A bad default is caught immediately:

@validate_defaults           # raises TypeError at import time
@deep_dataclass
class BrokenConfig:
    device: Literal['cpu', 'cuda'] = 'tpu'  # 'tpu' not in the Literal
TypeError: BrokenConfig default instance failed schema validation:
           'tpu' is not one of ['cpu', 'cuda']

Usage forms

The decorator works with or without parentheses:

@validate_defaults                     # uses all defaults
@validate_defaults()                   # equivalent
@validate_defaults(strict=False)       # relax required-field rules
@validate_defaults(enabled=False)      # unconditionally skip validation
@validate_defaults(enabled=__debug__)  # explicit (this is already the default)

The strict parameter

strict is forwarded to to_json_schema. When True (the default), any field that has no default value is marked required in the generated schema. When False, all fields are treated as optional in the schema regardless of whether they have defaults.

For the purpose of validating defaults this mostly matters when your class has Optional fields: with strict=False the schema accepts a missing key where strict=True would require it to be present (as null).

from typing import Optional

@validate_defaults(strict=False)
@deep_dataclass
class Config:
    name: Optional[str] = None    # schema accepts absent key with strict=False

The enabled parameter and -O optimisation

enabled defaults to __debug__, the built-in flag that Python sets to False when the interpreter is started with -O (PYTHONOPTIMIZE=1). This means:

invocation

__debug__

validation runs?

python script.py

True

yes

python -O script.py

False

no

PYTHONOPTIMIZE=1 python script.py

False

no

The intent is that validation is a development-time check. In production you typically run with -O to strip assert statements and other debug overhead; validate_defaults follows the same convention automatically.
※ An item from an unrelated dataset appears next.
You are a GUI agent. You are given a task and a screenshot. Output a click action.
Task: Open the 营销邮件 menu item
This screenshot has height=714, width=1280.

You can override this per-decorator:

@validate_defaults(enabled=True)    # always validate, even under -O
@validate_defaults(enabled=False)   # never validate

The dataclass_default_can_be_validated companion

If you want a boolean check rather than a decorator that raises, use the companion function:

deep_dataclasses.extras.dataclass_default_can_be_validated(cls, strict=True)[source]

Return True if the default instance of cls passes its own JSON schema.

Parameters:
  • cls (type) – A dataclass (or deep_dataclass) to check.

  • strict (bool) – Passed to to_json_schema(). When True, fields without defaults are treated as required in the schema.

Returns:

False if cls is not a dataclass, if jsonschema is not installed, or if validation fails.

Return type:

bool

from deep_dataclasses.extras import dataclass_default_can_be_validated

if not dataclass_default_can_be_validated(MyConfig):
    print("warning: MyConfig defaults do not satisfy their own schema")

Unlike validate_defaults, this function never raises — it returns False for non-dataclasses, missing jsonschema, and any validation failure.

Installation note

Both validate_defaults and dataclass_default_can_be_validated require jsonschema. If it is not installed:

  • dataclass_default_can_be_validated silently returns False.

  • validate_defaults raises ImportError (unless enabled=False).